The Spirit in Man, Art, and Literature. Collected Works, Vol. 15, pars. 97-132. [A lecture delivered to the Society for German Language and Literature, Zurich, May, 1922. First published as "Über die Beziehungen der analytischen Psychologie zum dichterischen Kunstwerk"
Whoever speaks in primordial images speaks with a thousand voices; he enthralls and overpowers, while at the same time he lifts the idea he is seeking to express out of the occasional and the transitory into the realm of the ever-enduring. He transmutes our personal destiny into the destiny of mankind, and evokes in us all those beneficent forces that ever and anon have enabled humanity to find a refuge from every peril and to outlive the longest night.
That is the secret of great art, and of its effect upon us.
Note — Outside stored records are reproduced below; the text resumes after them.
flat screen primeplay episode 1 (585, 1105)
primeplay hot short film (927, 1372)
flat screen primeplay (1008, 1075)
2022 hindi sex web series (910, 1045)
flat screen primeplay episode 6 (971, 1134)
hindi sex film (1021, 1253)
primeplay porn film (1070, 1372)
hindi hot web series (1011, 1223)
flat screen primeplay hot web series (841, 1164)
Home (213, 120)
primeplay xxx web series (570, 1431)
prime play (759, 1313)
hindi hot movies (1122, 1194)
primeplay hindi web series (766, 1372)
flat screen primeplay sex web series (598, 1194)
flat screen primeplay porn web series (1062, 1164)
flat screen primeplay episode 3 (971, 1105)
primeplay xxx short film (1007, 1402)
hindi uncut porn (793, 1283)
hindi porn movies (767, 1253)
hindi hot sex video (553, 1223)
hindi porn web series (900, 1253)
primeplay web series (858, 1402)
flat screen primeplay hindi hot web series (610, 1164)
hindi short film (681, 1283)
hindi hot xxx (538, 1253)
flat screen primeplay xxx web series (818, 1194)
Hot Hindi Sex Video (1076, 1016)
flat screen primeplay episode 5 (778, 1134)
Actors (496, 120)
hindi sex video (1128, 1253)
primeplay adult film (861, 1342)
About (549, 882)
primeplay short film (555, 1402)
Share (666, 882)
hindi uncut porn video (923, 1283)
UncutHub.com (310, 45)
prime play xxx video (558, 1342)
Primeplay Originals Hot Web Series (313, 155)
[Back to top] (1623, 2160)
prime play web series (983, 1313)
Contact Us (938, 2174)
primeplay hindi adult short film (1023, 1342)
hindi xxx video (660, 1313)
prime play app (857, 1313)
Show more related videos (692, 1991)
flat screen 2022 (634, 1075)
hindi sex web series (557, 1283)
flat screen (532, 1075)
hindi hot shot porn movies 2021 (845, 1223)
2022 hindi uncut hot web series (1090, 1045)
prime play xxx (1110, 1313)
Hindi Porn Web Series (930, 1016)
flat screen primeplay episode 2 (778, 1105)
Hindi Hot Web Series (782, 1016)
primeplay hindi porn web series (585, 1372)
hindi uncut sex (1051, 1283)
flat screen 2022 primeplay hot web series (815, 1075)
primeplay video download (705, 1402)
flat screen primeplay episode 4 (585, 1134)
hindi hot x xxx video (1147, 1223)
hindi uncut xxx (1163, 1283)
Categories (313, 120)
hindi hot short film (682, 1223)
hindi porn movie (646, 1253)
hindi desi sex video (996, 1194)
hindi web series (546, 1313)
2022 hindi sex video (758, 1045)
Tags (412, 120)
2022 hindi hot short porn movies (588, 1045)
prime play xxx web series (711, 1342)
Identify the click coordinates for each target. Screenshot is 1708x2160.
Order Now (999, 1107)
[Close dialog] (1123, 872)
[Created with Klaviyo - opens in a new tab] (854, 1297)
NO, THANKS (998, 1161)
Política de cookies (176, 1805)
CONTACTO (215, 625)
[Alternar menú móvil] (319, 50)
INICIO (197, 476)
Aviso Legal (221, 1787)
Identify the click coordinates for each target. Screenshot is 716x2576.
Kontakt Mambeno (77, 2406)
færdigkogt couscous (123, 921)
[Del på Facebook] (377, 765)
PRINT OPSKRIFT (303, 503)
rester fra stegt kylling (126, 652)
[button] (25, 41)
The creative process, so far as we are able to follow it at all, consists in the unconscious activation of an archetypal image, and in elaborating and shaping this image into the finished work. By giving it shape, the artist translates it into the language of the present, and so makes it possible for us to find our way back to the deepest springs of life. Therein lies the social significance of art: it is constantly at work educating the spirit of the age, conjuring up the forms in which the age is most lacking. The unsatisfied yearning of the artist reaches back to the primordial image in the unconscious which is best fitted to compensate the inadequacy and one-sidedness of the present. The artist seizes on this image, and in raising it from deepest unconsciousness he brings it into relation with conscious values, thereby transforming it until it can be accepted by the minds of his contemporaries according to their powers.